One of the questions I get asked very frequently is why Vanguard Presbyterian Church was started. Perhaps the best way for me—individually—to answer that question is to give some of my personal Christian history. In my early life, my parents took us to Baptist churches in West Virginia and Kentucky where we lived. At the age of 8, I was baptized one Sunday evening at the First Baptist Church of Dunbar, West Virginia. I was baptized with water, but devoid of the work of the Holy Spirit in my life. Then, we moved to Winston-Salem, North Carolina when I was 11 years old. There we attended the Methodist Church which happened to be the denomination of my mother’s youth. There was a long-line of ministers in her extended family. When I joined Trinity Methodist Church in Winston-Salem at the age of 12, the pastor urged me to get re-baptized—which I did. So, I had then been baptized by both immersion and sprinkling, but not by the Holy Spirit.
Then, my family moved again at the beginning of my senior year of high school. This time to Jackson, Mississippi. That was a depressing time for me and I began a Solomon-like search for the true meaning of life. Even in my unbelieving state, I could see that my life was all “vanity.” I continued wandering in that desert of unbelief until Sunday, November 30, 1969, when I was converted at Wesley Methodist Church in Jackson. My conversion had nothing to do with the sermon, the pastor, or the church. Like Trinity Methodist Church in Winston-Salem, Wesley Methodist Church was a non-gospel church. The gospel was never preached and I doubt very much if either minister even understood what the gospel is. Yet, on November 30, 1969, Wesley Methodist was having commitment Sunday wherein they asked people to come forward to the altar and pray over how much they would give to the church the following year. Even as an unbeliever and a college student, I was already tithing my income. So, that was not why I responded to the invitation to come forward and pray silently. Having been a Methodist for several years, I was very familiar with such calls for prayer. This day was different for me though. I knew I was lost. I did not understand the gospel, but I knew I was lost. Thus, I went forward, knelt at the altar and prayed a simple, straight forward, but heart-felt prayer. It was very close to these words: “Heavenly Father, I confess to you that I am a sinner and I want Jesus Christ to be my Lord and Savior. In Jesus’ name. Amen.” It was very simple, but it was sincere. Finally, I was baptized with the Holy Spirit and the Lord could have said about me as He once told Ananias about Saul, “Behold, he is praying!” When I rose from that altar, I was a changed person and I had the joy of the Lord in my heart.

+ + + + +

What you are asked to do
Carry on the personal faith history behind the founding of Vanguard Presbyterian Church, starting after its last sentence.

Provided data
+ + + + +

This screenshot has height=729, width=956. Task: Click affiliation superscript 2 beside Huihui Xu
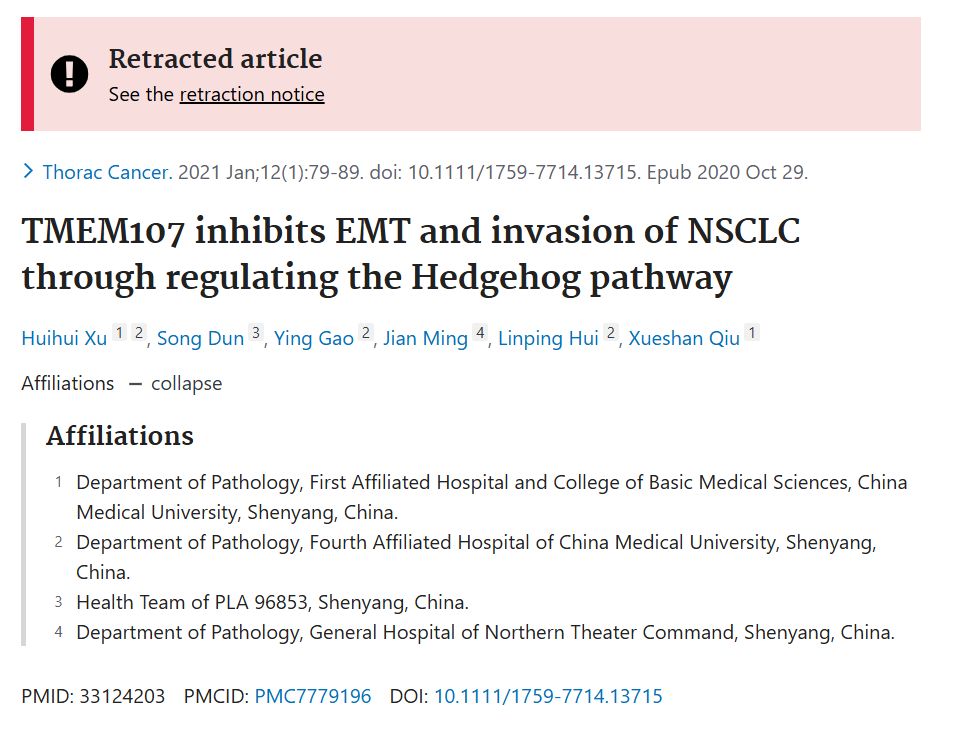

+ + + + +

Task response
As I listened to the sermons of the minister, John Ash, at Wesley Methodist Church from that day forward, it was apparent to me that he did not know Jesus. That was confirmed to me during several meetings with him in his office over the next several months. He ridiculed me for believing that the Bible is true. His sermons never spoke about the atonement of Christ. They were moralistic, but not evangelistic. During those days, I also providentially met Don Patterson, former pastor at First Presbyterian Church in Jackson, when he came to Hinds Junior College (where I was a student) and preached religious emphasis week. Finally, I was listening to someone who was actually preaching from the Bible. I started attending his church more and more regularly and got involved in every aspect of the church life after joining on Easter Sunday, April 11,1971. That was a wonderful church and very beneficial to my spiritual life at that time.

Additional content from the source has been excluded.